Blog

NIF Goes to Camp

2 September 2021

NIF’s curriculum Breaking Binaries, Building Connection blends our expertise and experience translating the Israeli reality to American Jewish audiences with expert help in building experiential curriculum around difficult issues. Following the inter-ethnic violence on the ground in Israel in May, we understood that summer camps were in need of materials to help address these issues quickly. We mobilized to provide those materials, which in turn have created new momentum around our camp program.

NIF has gained critical experience over the last four decades connecting American Jews to organizations and people in Israel who are working to build a better future. In 2018, when Jewish Funders Network released the results of a study about Jewish students on college campuses that showed that the most effective way to deal with the increasingly polarized dynamic on campus is to raise the volume on progressive Israeli activism. At NIF, we knew we were well-situated to step up and meet this challenge. Indeed, we believe that exposure to Israeli progressives can begin even before college.

Summer camp is a cornerstone of the American Jewish experience. Unlike Jewish day school enrollment numbers, summer camp attendance continues to grow. According to the Foundation for Jewish Camps, numbers are rising at about 2% each year. Jewish summer camps and served over 82,000 campers in 2017.

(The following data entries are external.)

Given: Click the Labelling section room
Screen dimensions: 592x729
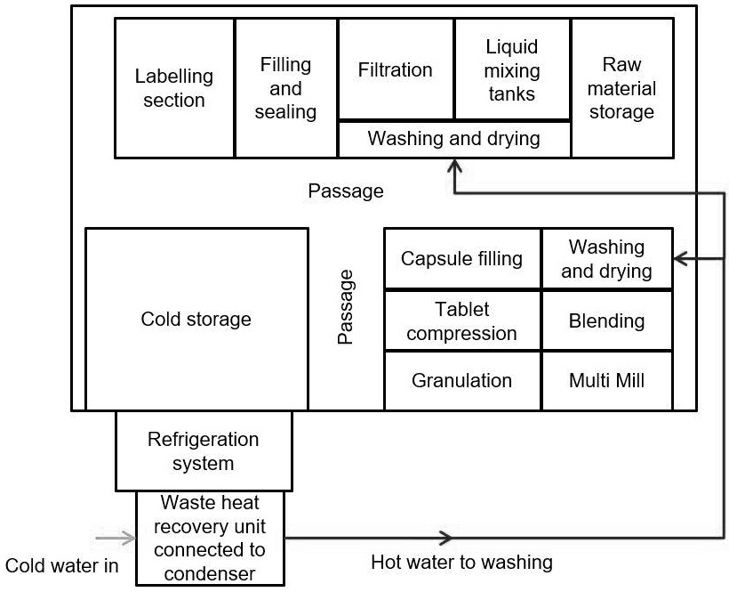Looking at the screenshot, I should pos(174,88).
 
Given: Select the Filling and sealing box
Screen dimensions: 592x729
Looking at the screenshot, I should pos(286,88).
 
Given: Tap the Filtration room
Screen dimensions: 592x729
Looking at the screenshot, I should pos(396,69).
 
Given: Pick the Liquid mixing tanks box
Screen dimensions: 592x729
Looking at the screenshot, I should pos(512,69).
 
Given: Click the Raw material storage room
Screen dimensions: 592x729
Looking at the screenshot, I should pos(629,88).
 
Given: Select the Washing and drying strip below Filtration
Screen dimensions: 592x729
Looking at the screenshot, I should pos(453,139).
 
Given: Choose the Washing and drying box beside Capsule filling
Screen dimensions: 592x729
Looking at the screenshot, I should pos(606,259).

After we piloted our camp curriculum in 2019, the COVID-19 pandemic of 2020 shut down our plans, or turned them virtual. Our plans for the summer of 2021 were therefore something of an experiment. While we had already been considering a light-lift offering for camps this summer (understanding that most camp staff were more focused on the logistics required to reopen safely than the Israeli-Palestinian conflict), the crisis in Israel in May made us reconsider. When camp staff began reaching out, asking for materials, we were able to quickly pull together a set of three activities that could easily be put into practice at camp this summer.

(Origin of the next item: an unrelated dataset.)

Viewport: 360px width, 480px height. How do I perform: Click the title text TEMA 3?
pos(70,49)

Now, we are building towards a much broader pilot with a larger and more diverse set of Jewish camps and camp movements. We are also piloting an on-the-ground in Israel component for a global gap year program through Habonim Dror this year as well as working with Hebrew school teachers, day school teachers, and adult education synagogue leaders on non-camp adaptations for the curriculum.

On August 16, Haaretz unpacked the curriculum in a long feature which rightly called it a “[p]ioneering program for U.S. Jewish summer camps, developed by the New Israel Fund, [that] aims to present Israel in all its complex realities to American Jewish teens.” We hope that this curriculum will be useful to Jewish educators, helping them spread a grounded appreciation of Israel, its people and its activists.